U.S. Treasuries debt prices should stay firm into year-end, following a strong seven-year note auction on Wednesday, as investors square books ahead of year-end and prepare for Federal Reserve purchases next week.
Government debt prices rose on Wednesday as investors took advantage of the third-last trading day of the year to extend duration, offset short exposures and position for new Fed purchases.
Many investors used the $29 billion auction of seven-year notes to purchase Treasuries, helping the market add to gains. Wednesday's sale had the highest participation of indirect bidders since June 2009.
It went extraordinarily well, said Jim Vogel, interest rate strategist at FTN Financial in Memphis, Tennessee. The seven-years captured everyone's imagination right here.

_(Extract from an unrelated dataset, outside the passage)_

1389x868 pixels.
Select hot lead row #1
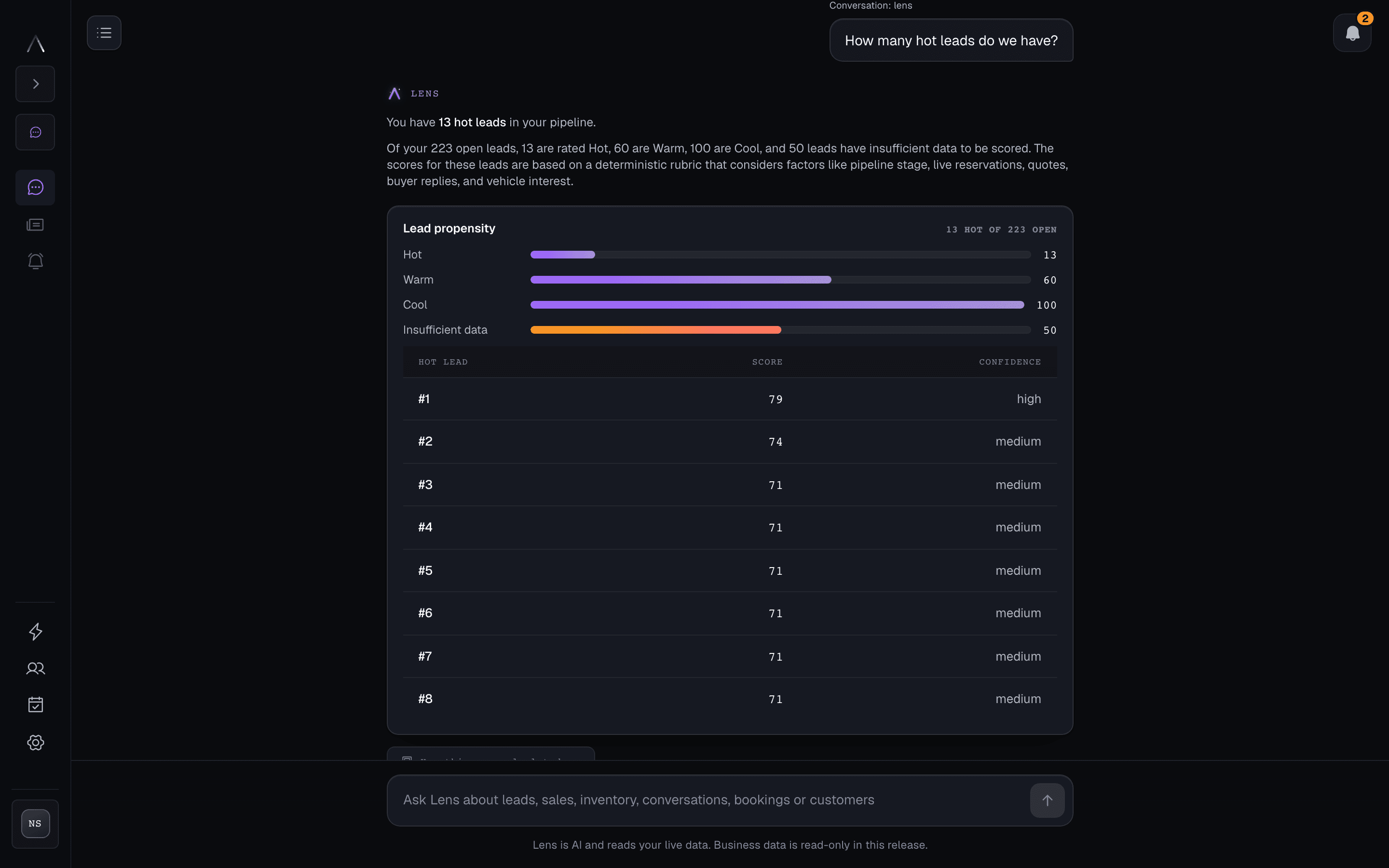point(730,399)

Bond purchases scheduled for next week as part of the Federal Reserve's $600 billion quantitative easing program may have been one factor that helped demand in the auction, said Igor Cashyn, interest rate strategist at Morgan Stanley in New York.
The Fed will buy up to $27 billion in Treasuries and as much as $2.5 billion in TIPS, coming to market every day, after making purchases on only two days this week. Monday's purchase will comprise between $7 billion and $9 billion of debt maturing 2018 to 2020.

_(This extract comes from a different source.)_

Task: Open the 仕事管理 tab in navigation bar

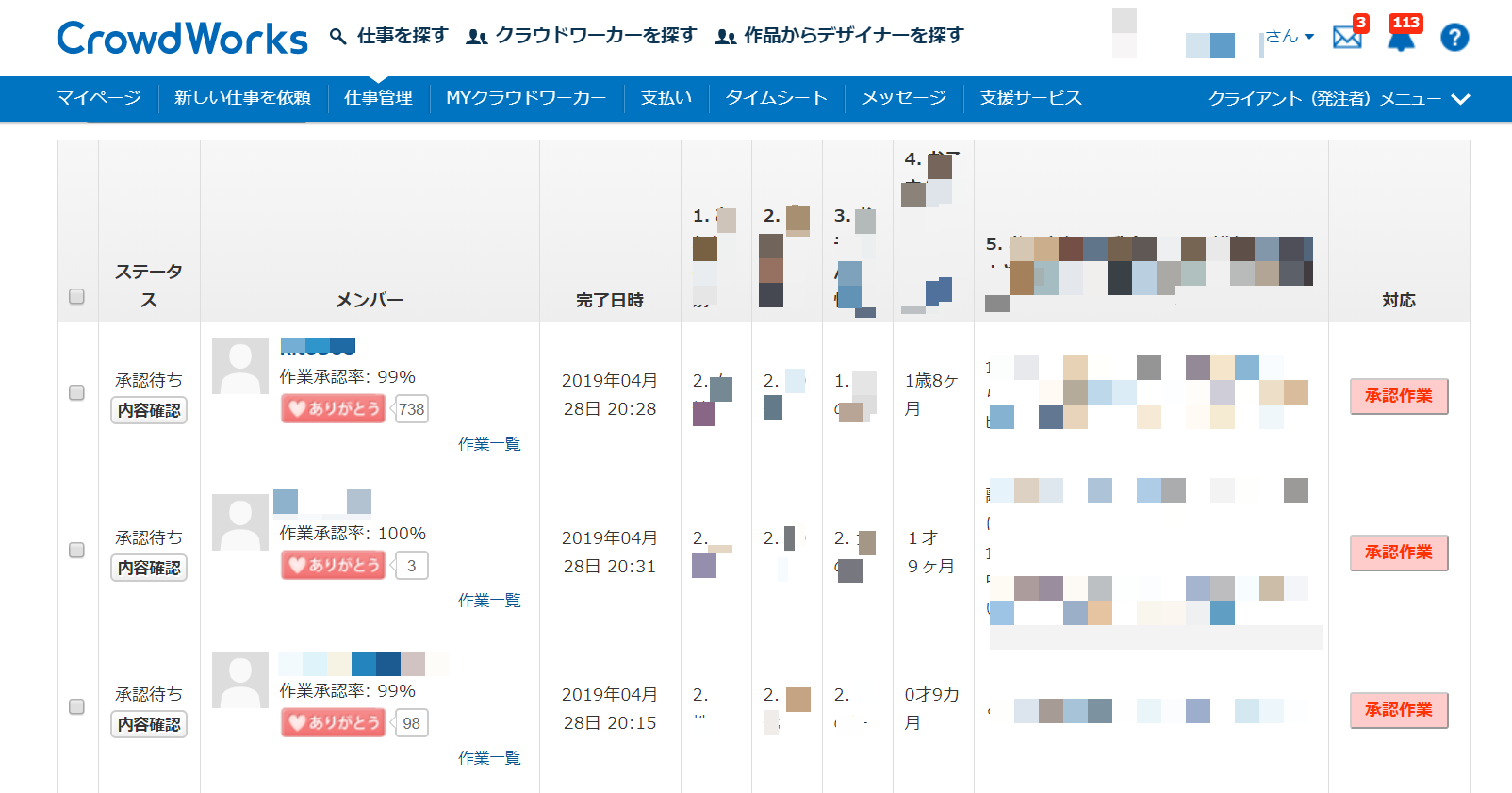Action: click(378, 98)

Investors wanting to square short Treasury positions into year-end also may have boosted demand in Wednesday's auction.
I think people are taking some chips off the table into year-end. They have clearly been short and have done well with the recent sell-off and now are taking some of that back, Cashyn said.
Month-end extension, wherein investors buy longer-dated government debt to match the duration of their portfolio benchmarks, likely also boosted demand, he said.

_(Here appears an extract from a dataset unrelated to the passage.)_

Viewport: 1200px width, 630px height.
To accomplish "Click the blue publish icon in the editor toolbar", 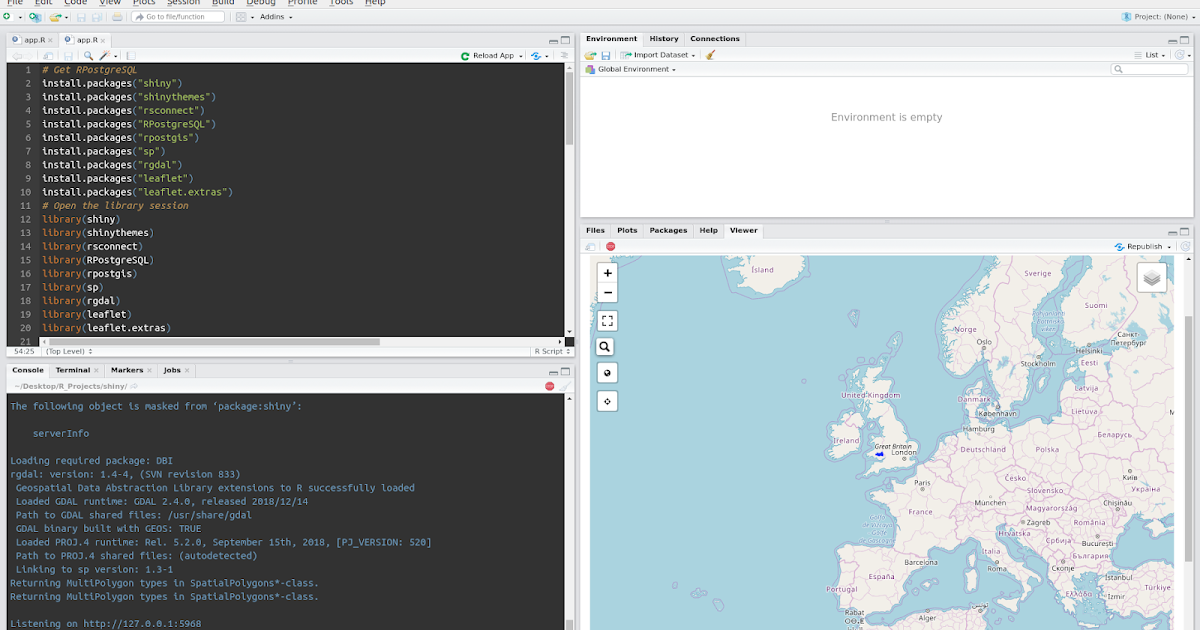I will [535, 57].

Wednesday's auction came in sharp contrast with a $35 billion sale of two-year notes on Monday and a $35 billion auction of five-year notes on Tuesday, which both saw dealers take around 58 percent of the debt.
Dealers bought only 31.2 percent of the seven-year notes.
With no more auctions or buybacks for the rest of the week/year, the seven-year auction was a very important event for market direction into year-end, George Goncalves, head of U.S. rates strategy at Nomura Securities in New York, said in a note.
Dealer balance sheets were already strained by the two-year and five year auctions, but indirects stepped up and that made for a stellar auction, he said.
The seven-year notes may have been more attractive to investors wanting to cover shorts as they tend to perform well in a rally, said Morgan Stanley's Cashyn.
The most liquid seven-year notes were last up a point in price to yield 2.71 percent, down from 2.88 percent late Tuesday.
U.S. benchmark 10-year Treasury notes rose 1-6/32 in price to yield 3.34 percent, down from 3.49 percent late Tuesday.
Thirty-year bonds rose 2-3/32 in price to yield 4.41 percent from 4.54 percent.